High stakes on gambling net

TAKE Paddy With You. Just tuck him inside your mobile phone, or onto your iPad. But most of all, take him in your head, where he can pop out every now and again, tap you on the shoulder, and whisper that it’s time for a flutter.

High stakes on gambling net

Take Paddy With You is the slogan with which the highly successful bookmaker markets its mobile betting operation.

Paddy Power was one of the first companies to sniff the wind and deduce that the future lay online.

Now, its profits have gone through the roof and its cyberspace operation has traversed the globe to scoop up huge business as far afield as Australia.

In fact, over the past five years Paddy Power has actually changed the focus of its core operation from gambling to technology, and therein lies the secret of its success.

Online gambling is now a huge business, estimated to be worth €44bn globally this year. While figures for Ireland are not available, economic consultants have extrapolated that the Irish market is worth about 5% of that, or €2bn.
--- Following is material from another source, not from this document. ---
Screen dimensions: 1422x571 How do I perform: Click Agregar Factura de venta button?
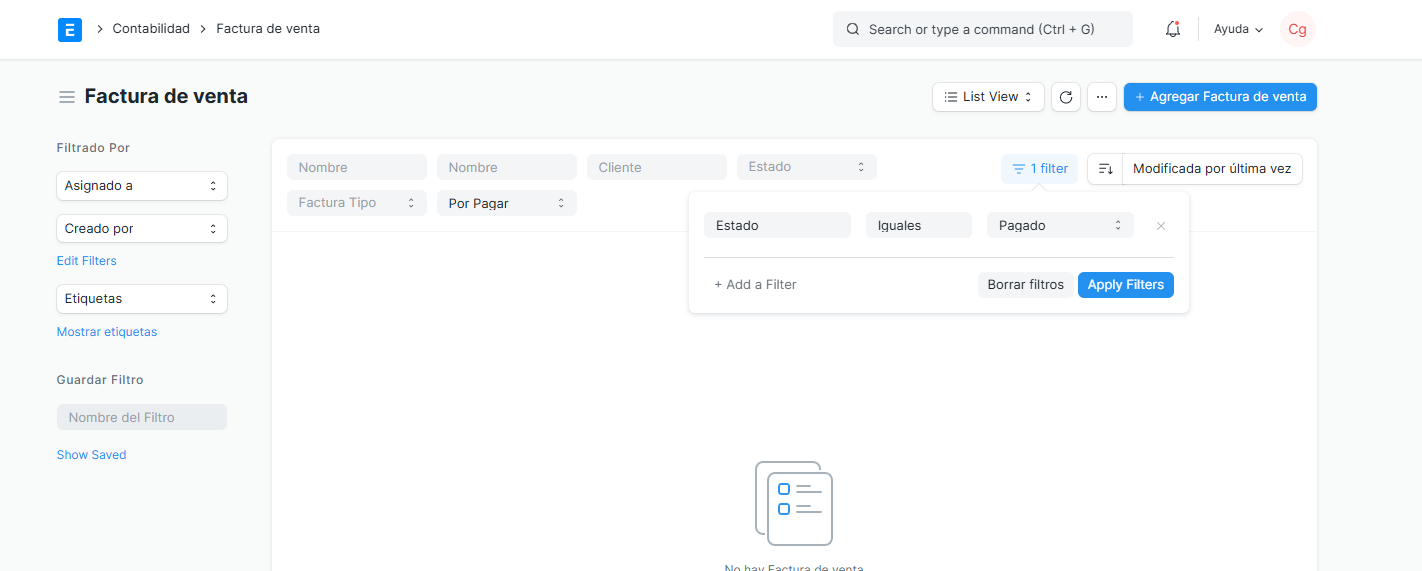coord(1220,97)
It’s not just the traditional bookie that is under attack from cyberspace. Online gambling includes card games such as poker, and casino gambling, the latter of which, in its land-based incarnation, was somewhat the exclusive preserve of members only clubs.

In this regard, the two elements of gambling and gaming have converged online. All the major bookmakers, such as Paddy Power, Boylesport, and Ladbrokes offer online gaming along with the traditional fare of gambling on sports events.
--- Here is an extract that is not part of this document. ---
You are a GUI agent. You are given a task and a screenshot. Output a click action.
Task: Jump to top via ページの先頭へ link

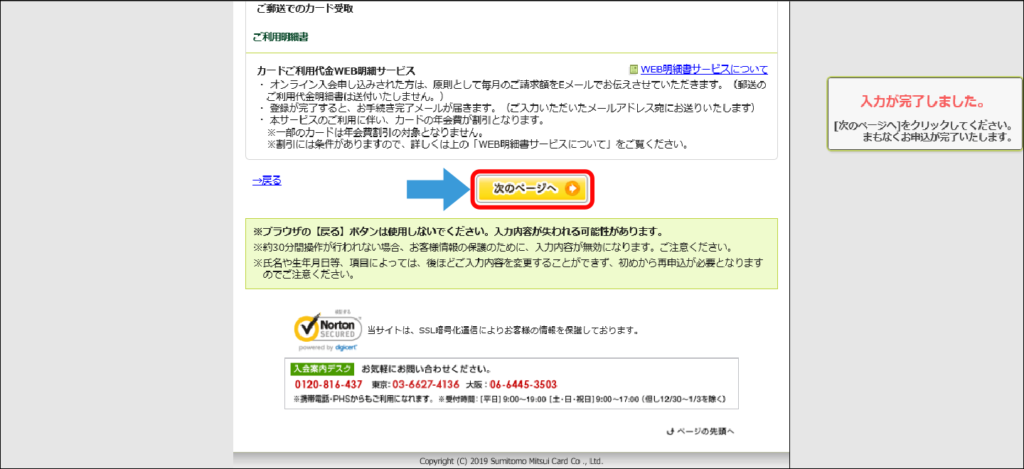coord(705,431)
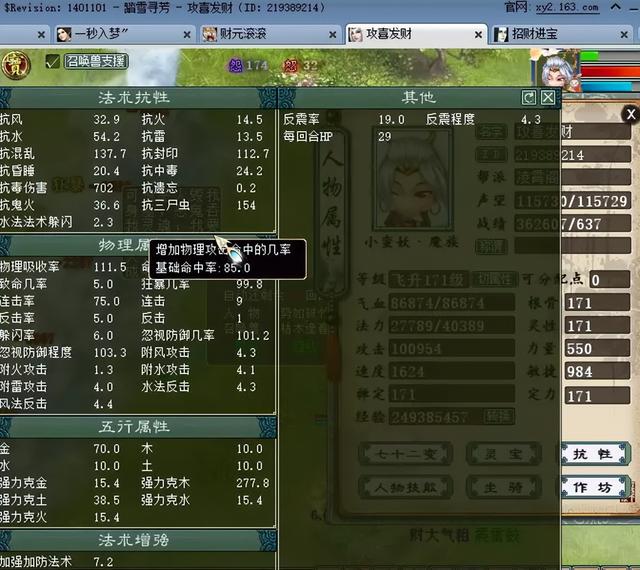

You can bet on anything from the gender of a celebrity’s next baby to a minor league baseball game in Nowheresville USA — and it’s all at your fingertips. Where once placing a bet involved entering darkened bookies’ shops, now it’s just a few clicks away, and, of late, even a few thumb rubs away on phone apps or iPads.

The nature of the beast means it is difficult to unearth figures for how many Irish punters gamble online.

“We’ve had little or no research on gambling here so we have to rely on international statistics,” according to David Hickson of the Leisure and Gaming Association of Ireland.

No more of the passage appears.